Exercise Training Mitigates Inhibition of Skeletal Muscle Mitochondrial Respiration with Empagliflozin Treatment in Male and Female Mice

Sodium-glucose cotransporter-2 inhibitors (SGLT2i) are antihyperglycemic drugs designed to lower renal glucose reabsorption, yet recent evidence indicates that SGLT2i have off-target effects on skeletal muscle to inhibit mitochondrial respiration. Such inhibition raises important questions regarding the interaction of SGLT2i and exercise on regulation of skeletal muscle mitochondrial metabolism. The purpose of the current study was to test the hypothesis that SGLT2i treatment (empagliflozin, EMPA) would blunt improvements to skeletal muscle mitochondrial oxidation capacity following aerobic training.
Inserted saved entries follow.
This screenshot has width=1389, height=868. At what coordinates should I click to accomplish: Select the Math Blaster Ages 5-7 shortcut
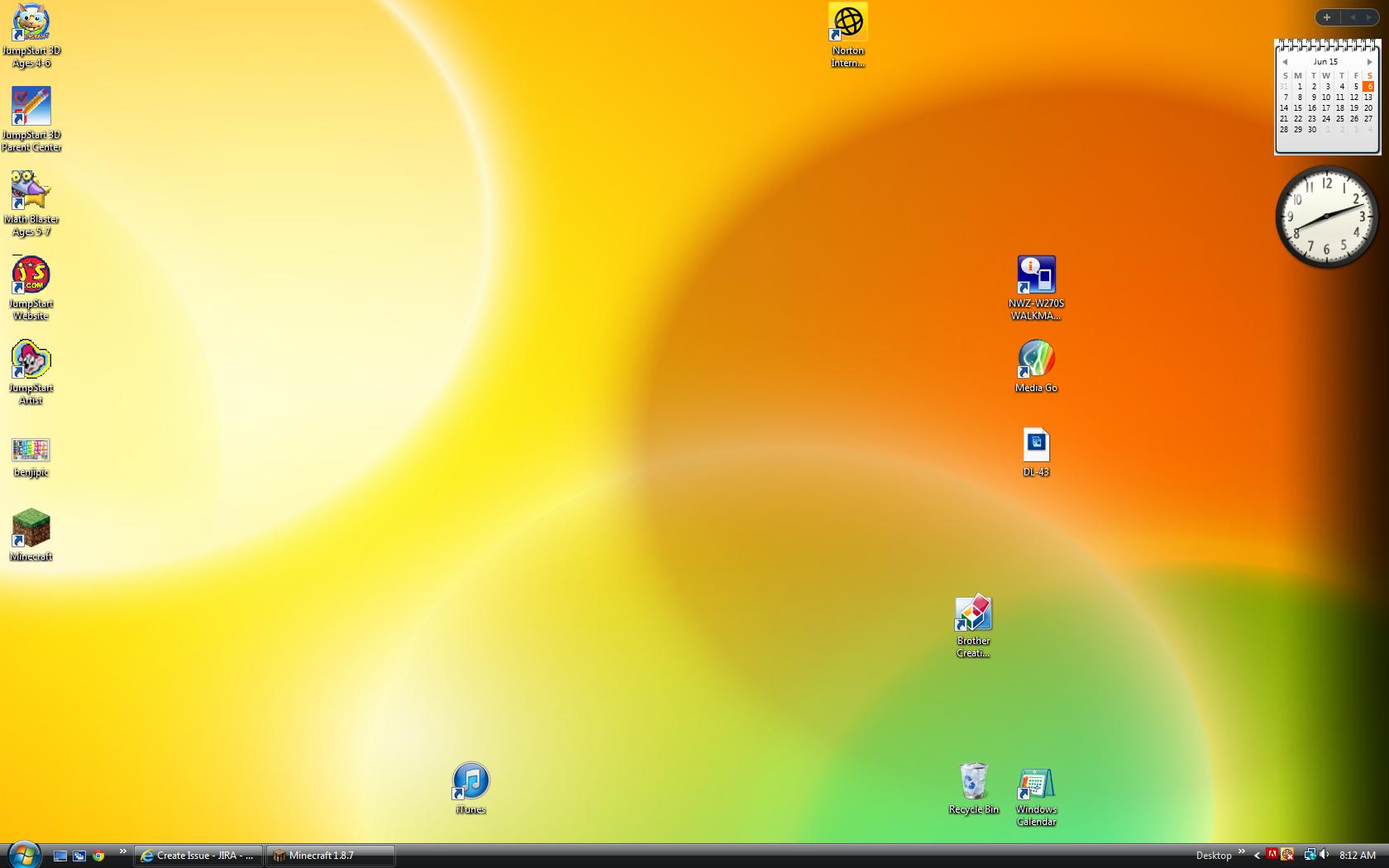click(x=31, y=192)
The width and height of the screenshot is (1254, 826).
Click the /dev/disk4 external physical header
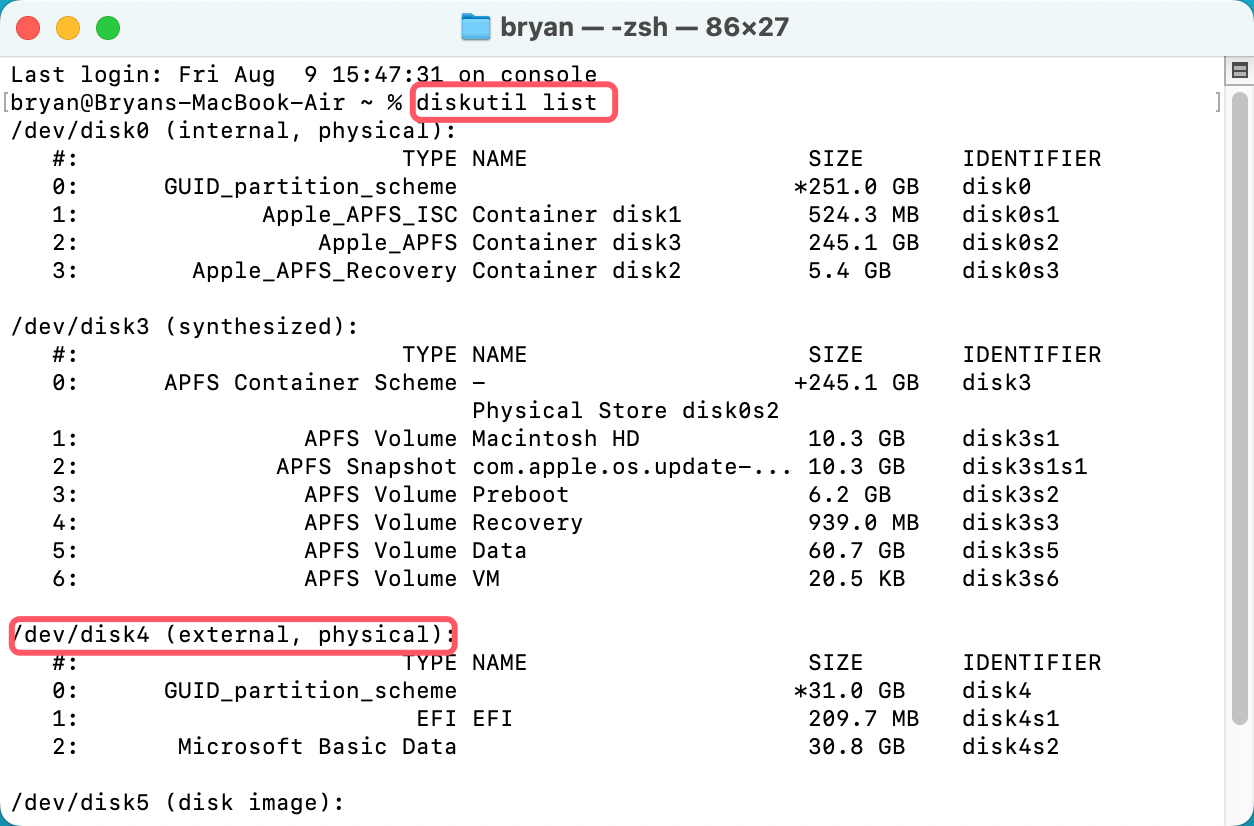click(232, 635)
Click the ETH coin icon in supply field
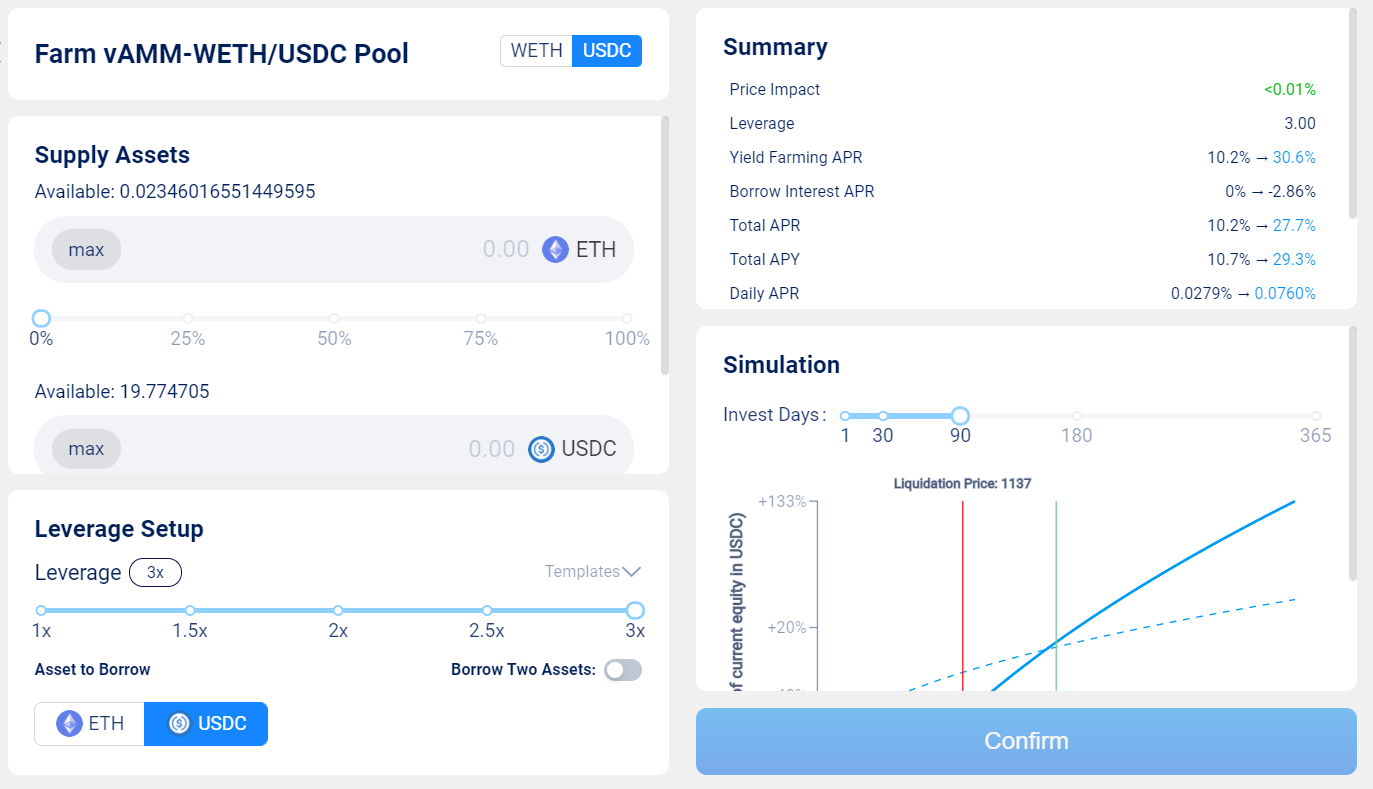Image resolution: width=1373 pixels, height=789 pixels. click(556, 249)
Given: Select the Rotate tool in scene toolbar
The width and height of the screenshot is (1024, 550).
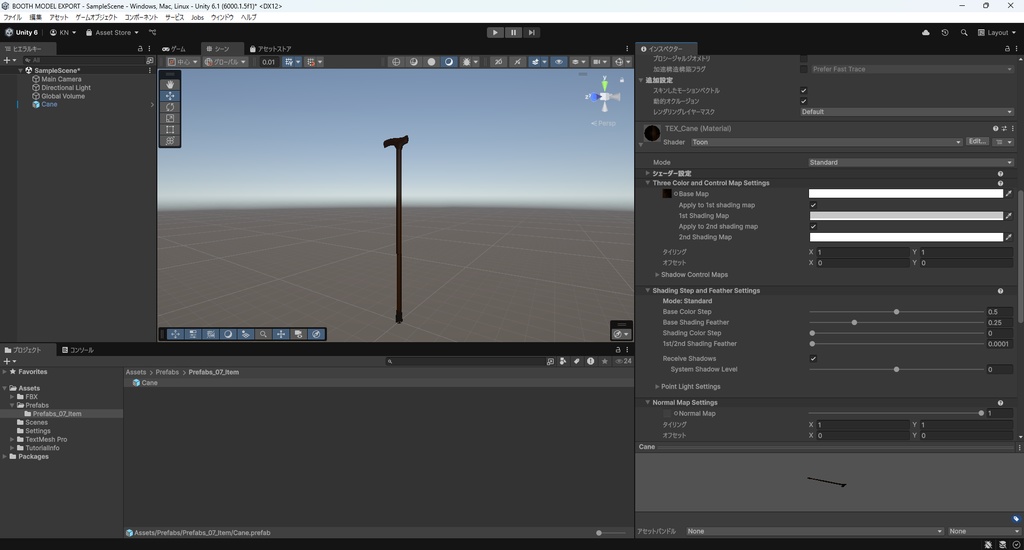Looking at the screenshot, I should tap(170, 107).
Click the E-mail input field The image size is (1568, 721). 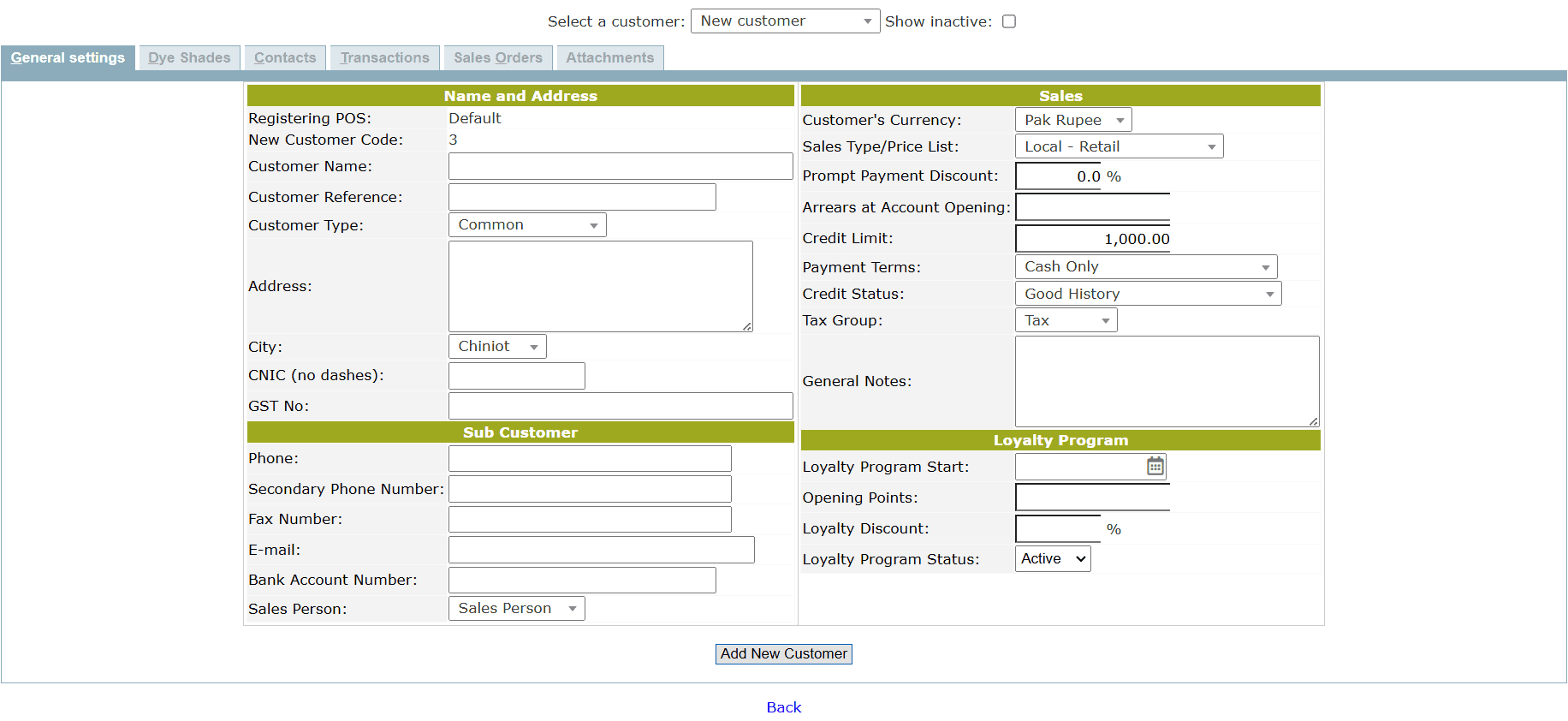pos(601,550)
Male and female C57BL/6J mice consumed a western diet (40% kcal from fat) for 8 weeks, then performed an additional 8 weeks of either treadmill training (5 times per week progressing up to 23 m/min) or remained sedentary. During the intervention period, all mice consumed either western diet or western diet enriched with EMPA (10mg/kg diet) in a 2x2 design (n=10/group for each sex). We isolated mitochondria from quadriceps muscles collected 72 hours after the final training session (or rest) and measured ex vivo mitochondrial substrate oxidation capacity using high-resolution respirometry. There was an interaction between exercise and EMPA (p=0.037) on complex I-II respiration whereby sedentary mice had lower respiration following EMPA versus untreated (-17% p=0.01) while exercise-trained mice had similar respiration between EMPA and untreated. The interaction was less prominent in complex I-supported respiration (p=0.06) or complex-II alone (p=0.09). Our results show that, contrary to expectations, EMPA treatment did not impair mitochondrial adaptations to exercise training. Instead, exercise training prevented the suppression of mitochondrial respiration during EMPA treatment. These findings indicate that aerobic exercise has positive effects on the off-target inhibition of mitochondrial respiration by SGLT2i. Supported by funding from the Collins Medical Trust (Wilsonville, Oregon) awarded to Matthew Robinson. This is the full abstract presented at the American Physiology Summit 2024 meeting and is only available in HTML format. There are no additional versions or additional content available for this abstract. Physiology was not involved in the peer review process.